Parecer sobre o Residencial Flávio Dino ignora a natureza cível da reintegração de posse, desconsidera prazos legais e trata um conflito coletivo de moradia como se fosse caso penal.
O parecer do Ministério Público tenta transformar um conflito coletivo de moradia em uma história simplificada, onde tudo gira em torno de um único nome. Ao fazer isso, o documento ignora uma realidade básica: no Residencial Flávio Dino existem dezenas de famílias, pais, mães e crianças que não respondem a processo criminal e que não podem ser tratadas como culpadas por associação. Um processo de reintegração de posse é cível, não penal, e não serve para julgar a vida inteira de ninguém.
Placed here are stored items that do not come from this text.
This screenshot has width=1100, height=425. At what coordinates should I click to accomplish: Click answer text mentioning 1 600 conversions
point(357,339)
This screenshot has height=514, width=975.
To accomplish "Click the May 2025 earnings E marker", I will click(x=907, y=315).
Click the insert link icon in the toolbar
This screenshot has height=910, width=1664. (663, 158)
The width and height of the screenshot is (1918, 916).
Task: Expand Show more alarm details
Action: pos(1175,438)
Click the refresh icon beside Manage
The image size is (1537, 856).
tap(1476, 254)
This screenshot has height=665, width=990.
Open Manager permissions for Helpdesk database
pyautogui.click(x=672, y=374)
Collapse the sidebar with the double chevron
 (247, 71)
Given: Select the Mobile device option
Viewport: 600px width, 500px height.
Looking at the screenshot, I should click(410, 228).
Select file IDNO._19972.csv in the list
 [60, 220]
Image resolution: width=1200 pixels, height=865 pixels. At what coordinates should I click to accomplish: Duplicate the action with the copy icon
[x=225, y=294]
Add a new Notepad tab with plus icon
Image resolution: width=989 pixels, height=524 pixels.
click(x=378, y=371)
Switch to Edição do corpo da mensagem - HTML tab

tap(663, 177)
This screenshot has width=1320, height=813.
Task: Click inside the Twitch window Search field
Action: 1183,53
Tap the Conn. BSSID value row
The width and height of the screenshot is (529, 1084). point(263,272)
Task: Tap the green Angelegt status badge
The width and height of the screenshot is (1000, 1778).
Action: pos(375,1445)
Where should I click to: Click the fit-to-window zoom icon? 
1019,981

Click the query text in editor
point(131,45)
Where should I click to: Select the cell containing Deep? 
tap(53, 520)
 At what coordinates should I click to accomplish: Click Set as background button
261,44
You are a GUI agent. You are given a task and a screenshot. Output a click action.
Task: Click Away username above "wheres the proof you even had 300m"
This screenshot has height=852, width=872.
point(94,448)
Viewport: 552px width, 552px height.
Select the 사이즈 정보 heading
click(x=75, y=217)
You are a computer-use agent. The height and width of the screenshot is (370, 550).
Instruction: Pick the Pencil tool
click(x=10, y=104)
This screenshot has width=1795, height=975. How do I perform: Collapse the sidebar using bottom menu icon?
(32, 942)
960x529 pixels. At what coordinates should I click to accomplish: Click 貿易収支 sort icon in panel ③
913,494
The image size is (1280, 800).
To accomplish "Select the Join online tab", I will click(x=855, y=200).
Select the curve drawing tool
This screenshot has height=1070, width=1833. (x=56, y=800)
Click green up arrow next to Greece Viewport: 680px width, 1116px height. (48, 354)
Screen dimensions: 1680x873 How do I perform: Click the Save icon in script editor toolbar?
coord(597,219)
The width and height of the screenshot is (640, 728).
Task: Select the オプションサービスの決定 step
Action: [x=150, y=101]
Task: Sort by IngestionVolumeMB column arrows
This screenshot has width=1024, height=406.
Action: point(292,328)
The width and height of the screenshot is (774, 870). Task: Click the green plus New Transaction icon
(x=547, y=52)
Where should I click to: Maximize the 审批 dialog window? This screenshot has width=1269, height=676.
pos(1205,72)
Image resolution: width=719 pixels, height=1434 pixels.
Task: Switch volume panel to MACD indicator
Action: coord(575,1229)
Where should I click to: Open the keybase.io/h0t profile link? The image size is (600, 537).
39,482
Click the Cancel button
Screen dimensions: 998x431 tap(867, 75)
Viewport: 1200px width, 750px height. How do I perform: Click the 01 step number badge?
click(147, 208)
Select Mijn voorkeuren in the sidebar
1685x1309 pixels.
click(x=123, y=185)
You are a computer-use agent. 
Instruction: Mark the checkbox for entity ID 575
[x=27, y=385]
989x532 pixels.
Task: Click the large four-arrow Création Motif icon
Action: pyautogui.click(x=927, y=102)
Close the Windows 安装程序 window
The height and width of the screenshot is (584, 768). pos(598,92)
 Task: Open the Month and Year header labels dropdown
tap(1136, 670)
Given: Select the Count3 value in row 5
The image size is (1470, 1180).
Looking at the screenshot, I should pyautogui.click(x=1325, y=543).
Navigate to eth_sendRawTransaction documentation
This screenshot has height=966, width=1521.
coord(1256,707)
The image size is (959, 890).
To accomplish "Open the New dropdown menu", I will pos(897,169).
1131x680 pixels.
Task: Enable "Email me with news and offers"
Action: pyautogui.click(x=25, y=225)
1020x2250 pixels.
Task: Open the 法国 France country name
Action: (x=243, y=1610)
Outro ponto grave é que o parecer trata o caso como se houvesse uma urgência imediata para retirada das famílias, quando o próprio processo mostra o contrário. O último despacho do juiz foi dado poucos dias antes do recesso da Justiça, e o prazo está suspenso por lei, só voltando a correr depois do dia 21 de janeiro. Isso significa que não existe ordem nova de despejo nem autorização automática para retirada forçada neste momento.
Além disso, o Ministério Público ignora normas de direitos humanos que exigem cautela, diálogo e avaliação social em conflitos fundiários coletivos. A lei não permite resolver um problema social complexo com pressa e força, sem ouvir o poder público e sem considerar o impacto humano. Informar isso não é defender invasão, é defender o cumprimento da lei, da Constituição e o direito básico de famílias não serem tratadas como números nem como criminosos sem julgamento.